The firm’s additional goals for the blog include:

  1. Serving as an easy place to refer clients and prospects for useful, educational articles
  2. Potentially attracting new business from web surfers who find it through online searches

Zimmerman said the blog is already handy for achieving goal number one. However, “We haven’t received any calls from prospects saying ‘We saw your blog.’ ” On the other hand, some of their articles, such as their interview with Harvard’s David Laibson and an article on geographic diversification of muni bond investing, have ranked highly in Google’s Blog Search.

Financial advisors who want to blog face two challenges: 1) compliance; 2) content generation.
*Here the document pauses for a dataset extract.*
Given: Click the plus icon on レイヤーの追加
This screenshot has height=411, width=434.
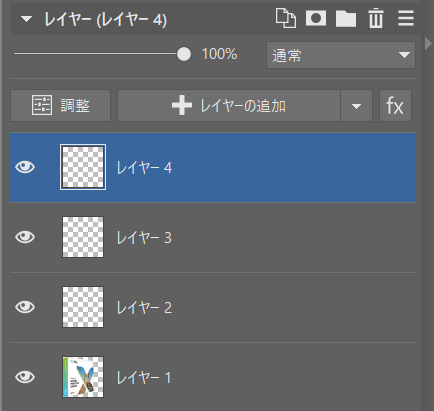Looking at the screenshot, I should [182, 105].
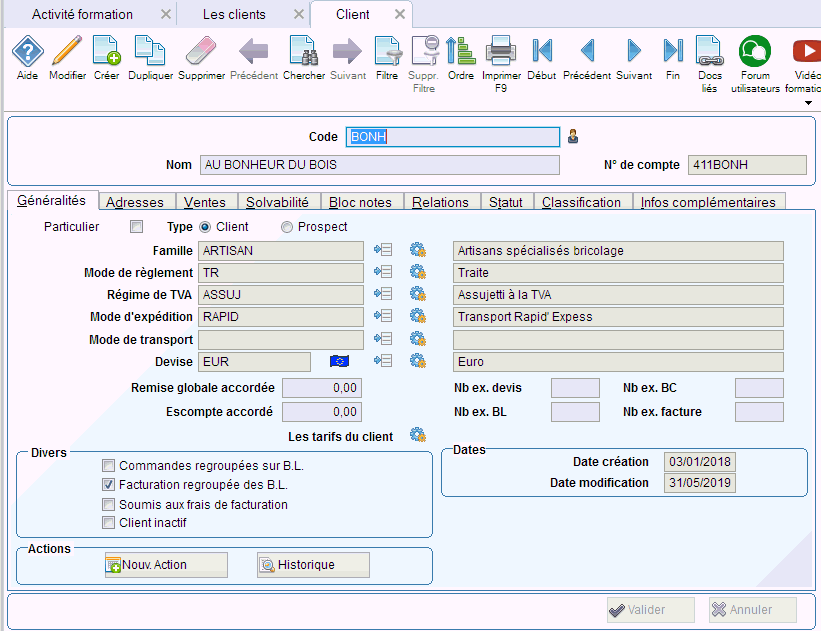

Buckingham may be better positioned than your typical investment advisor. Their business model includes generating a good many compliance-approved articles for use in their newsletter and for use by the 116 RIA firms that use their back office services for passive investing. “We already invested time writing these articles for other purposes,” said Cornfeld.

Another strategy that Buckingham uses to manage compliance issues: It doesn’t allow comments on its blog posts. If Buckingham wanted to reply to reader comments, it would have to run its responses through Compliance.

Talking with Cornfeld and Zimmerman got me thinking about “The Real ROI of Blogging,” an article on MarketingProfs’ Daily Fix blog. Blogger Lewis Green measures the ROI on his blog not just in terms of profits, revenue or new business leads and referrals. He also considers the blog’s impact in terms of getting his firm noticed and improving his customers’ experience and loyalty. Financial advisors should also consider these benefits.